He was speaking at a press conference on behalf of the group which also includes the Centre for Public Integrity (CIP), the Centro Terra Verde (CTV), the Christian Council of Mozambique (CCM) and the Kuwuka-JDA Youth Development and Environment Association.
The five organisations are part of the Civic Coalition on Extractive Industries, which carried out a mission to the Afungi peninsula in January in which about 100 people were contacted, including representatives of the government and Anadarko, the American oil company that is heading the consortium in charge of the investment.
“The mission noted the existence of a more open and favourable socio-political environment for a more active participation of all relevant parties, including civil society organisations,” the organisations agreed yesterday.
Five recommendations resulted from the visit, two of which recommended improvements in communication between the parties, and the other three better articulation among the entities involved, more “fair and equitable” compensation criteria in land and garden plots and a search for ways to sustain the Milamba fishing community on the coast.
The coalition regrets that the ‘original sin’ of the proceeding has remained unresolved since 2012: the expropriation by the government of 7,000 hectares allocated to the LNG plant in favour of an Empresa Nacional de Hidrocarbonetos ( ENH) firm.
“We do not know in what context it does so, and this [firm] in turn cuts across” the whole area as a “cession of exploitation to the project” failing to compensate community areas, CIP member Fátima Mimbire said.
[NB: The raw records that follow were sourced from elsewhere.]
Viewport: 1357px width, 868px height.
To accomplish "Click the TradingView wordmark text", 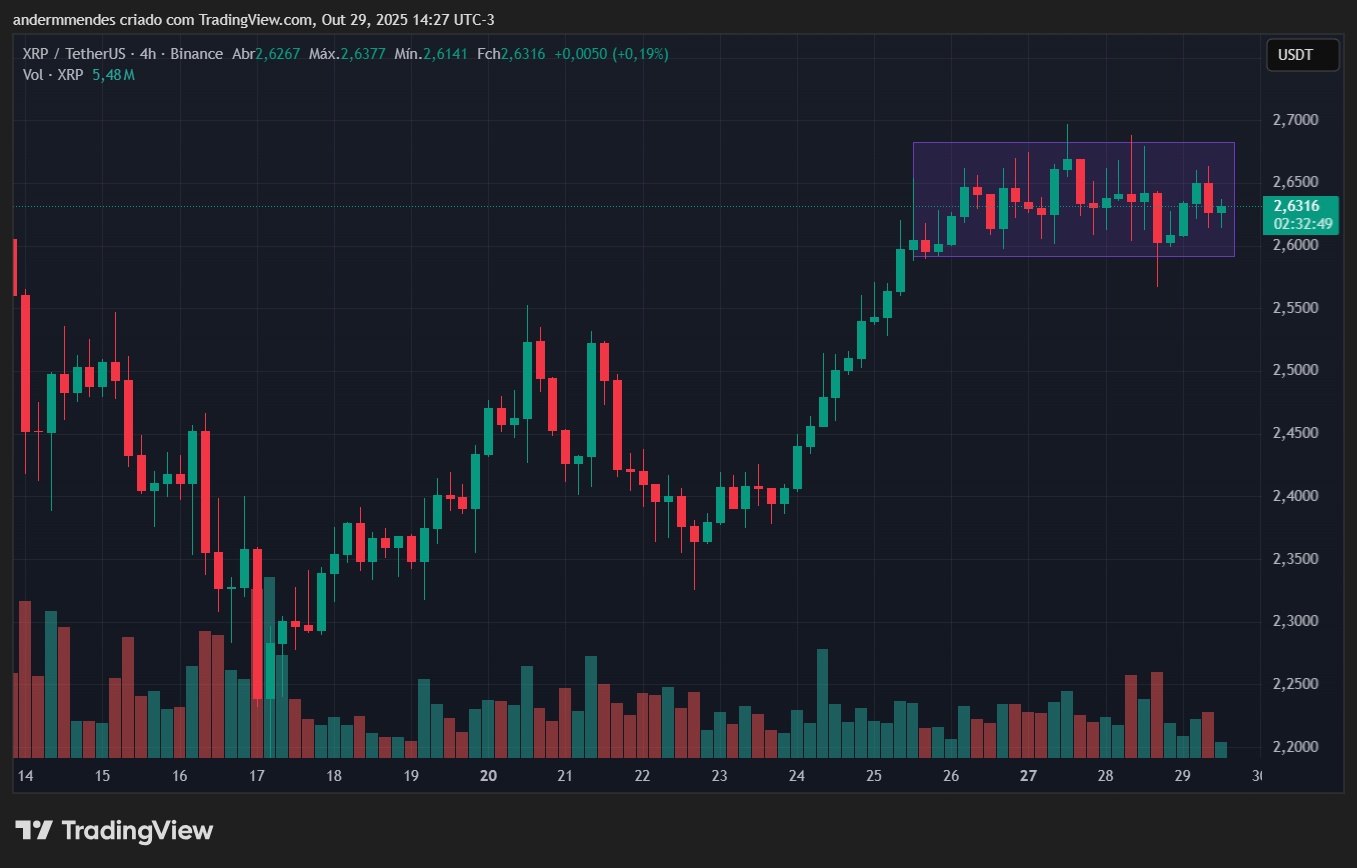I will [138, 831].
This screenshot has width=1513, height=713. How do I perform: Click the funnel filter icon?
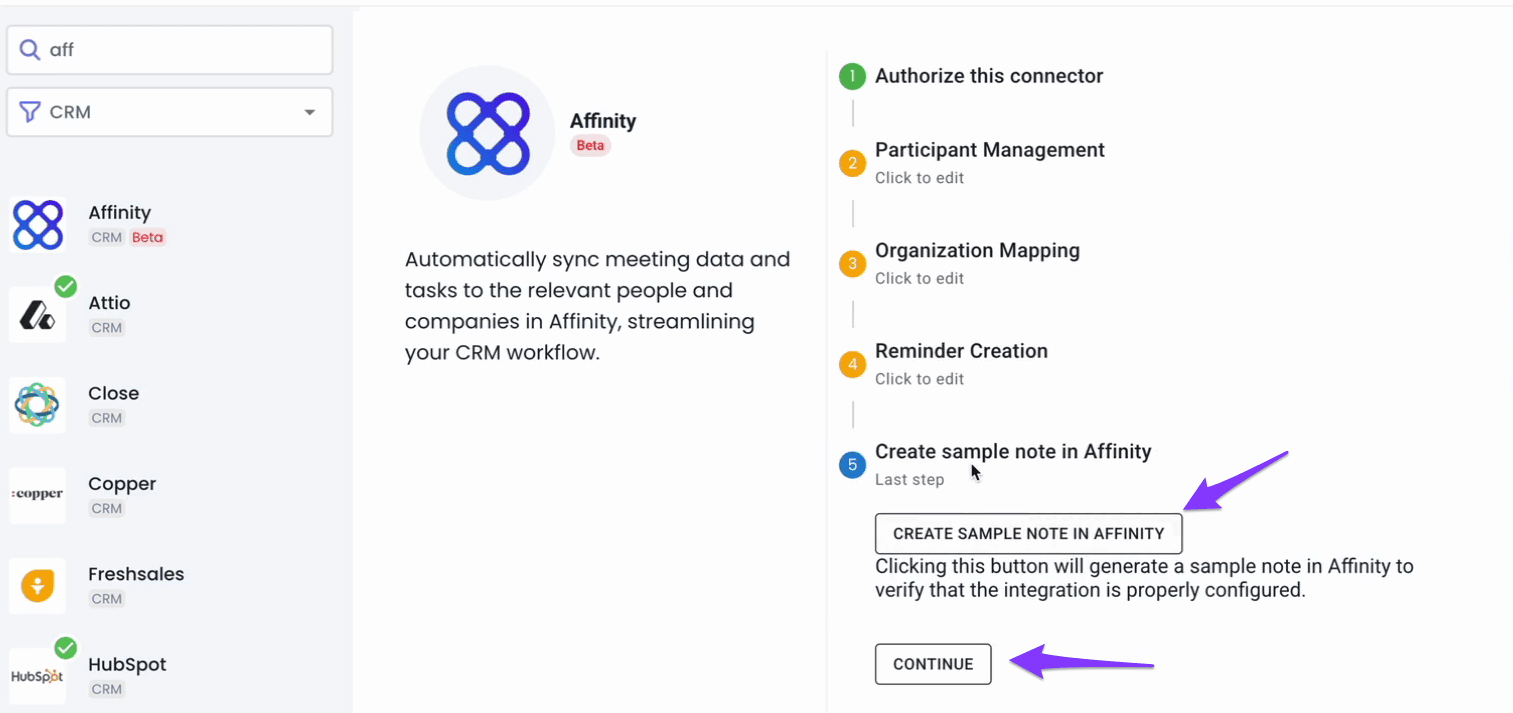31,112
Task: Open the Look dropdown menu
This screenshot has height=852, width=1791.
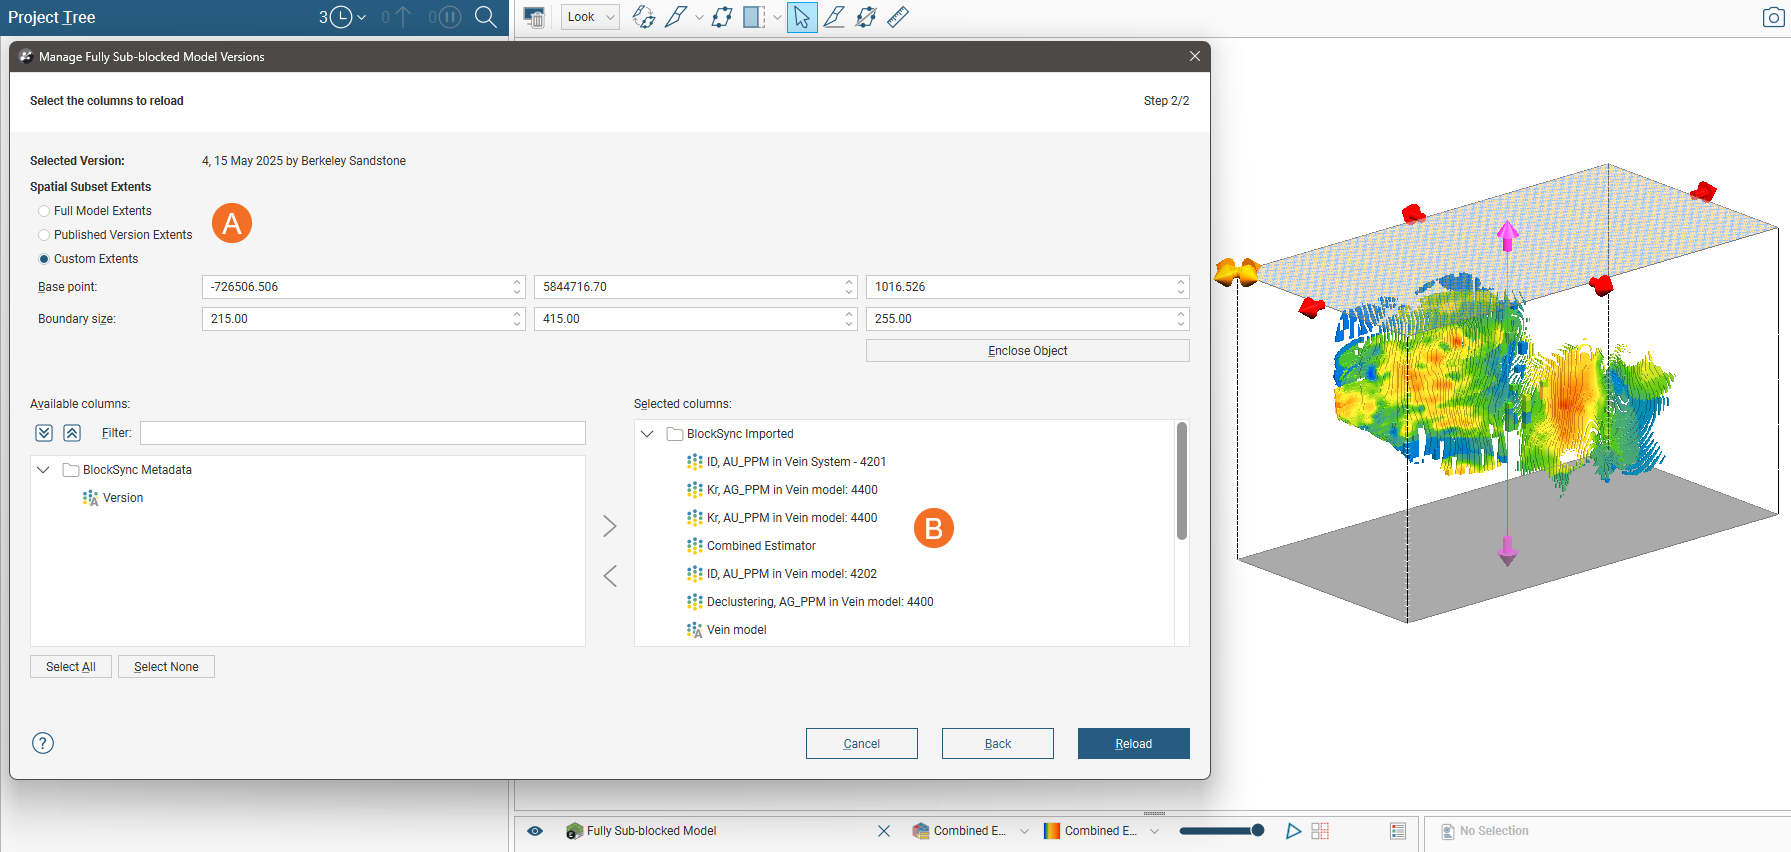Action: click(x=590, y=17)
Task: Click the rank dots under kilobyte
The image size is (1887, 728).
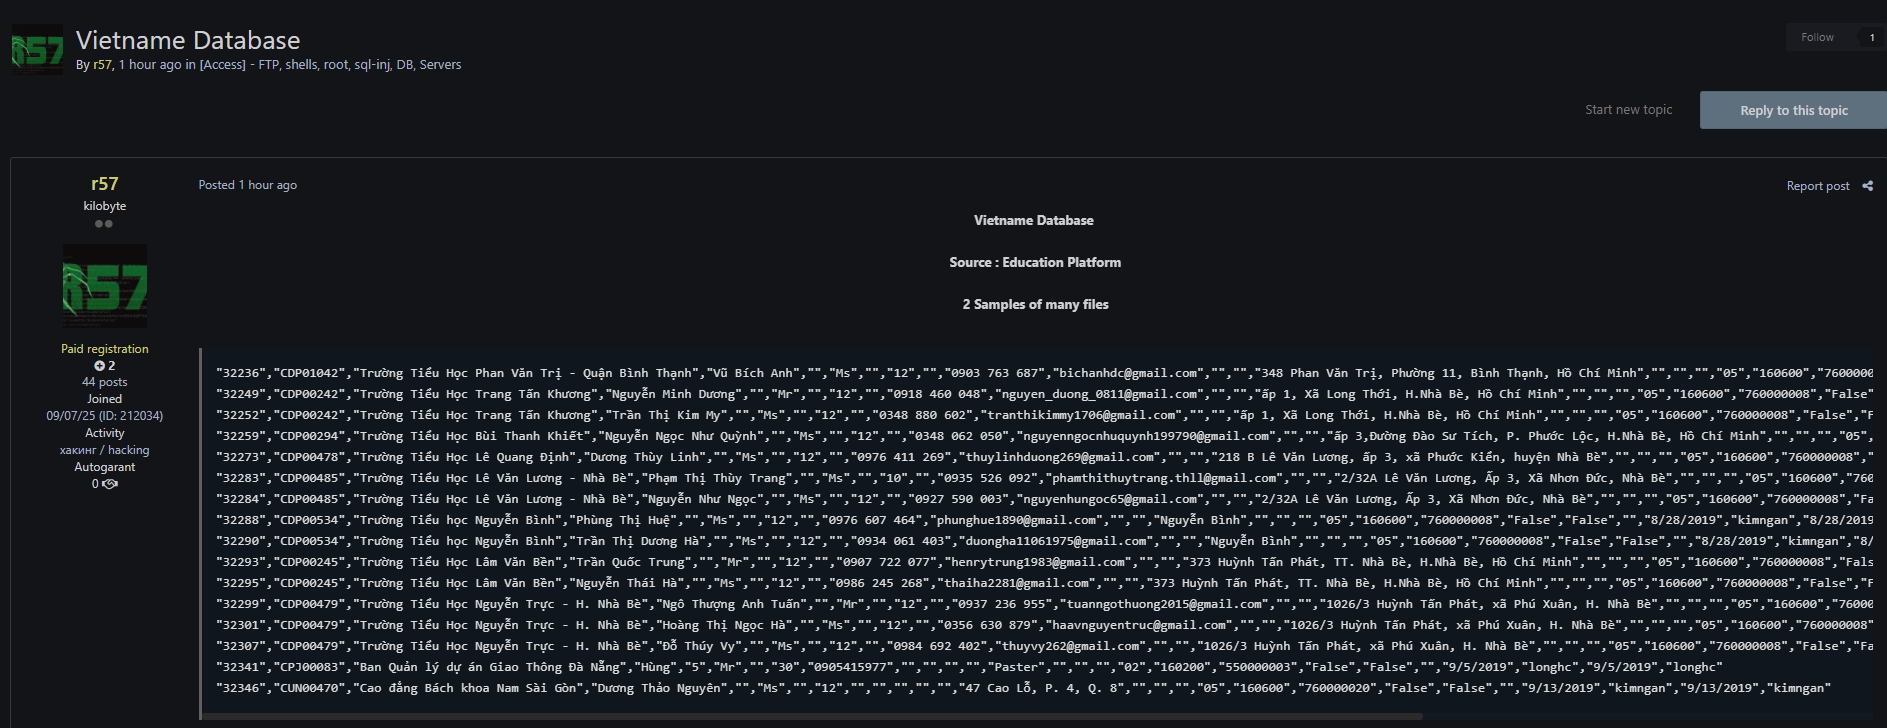Action: 104,224
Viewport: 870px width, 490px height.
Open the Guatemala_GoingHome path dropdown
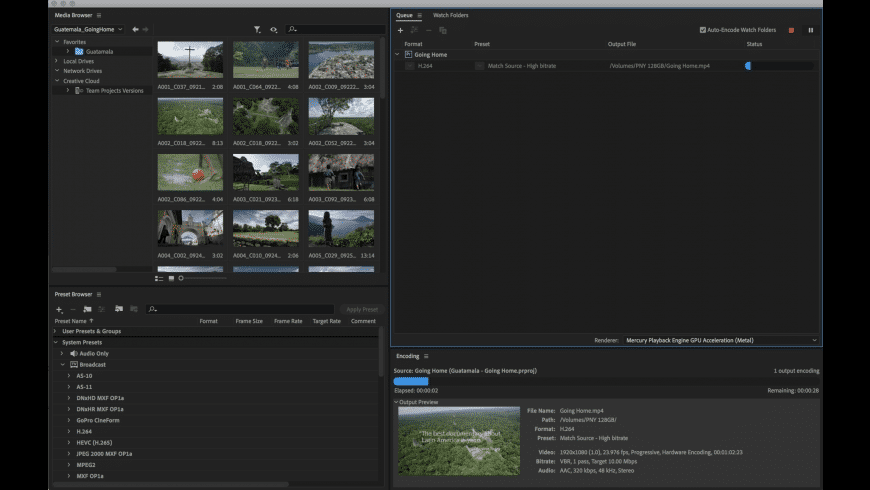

Today, each resident is compensated for what he personally loses, such as homes, gardens, access to the sea, when having to move to make way for the LNG plant, but damages for common spaces remain to be defined.
Anadarko is leading the group of companies that will exploit natural gas found under the seabed, 16 kilometres off the coast of Cabo Delgado province in the far north of Mozambique, near the border with Tanzania.
Once tapped, the gas will be piped to the industrial zone on the Afungi peninsula, where it will be converted into liquid and transported to freighter ships for export.
The plan provides for two land-based liquefaction lines with a production capacity of 12 million tonnes of LNG per year.
The consortium’s final investment decision is currently awaited. It has recently announced that it is closing sales contracts with an already-established price for the gas it will produce in Mozambique.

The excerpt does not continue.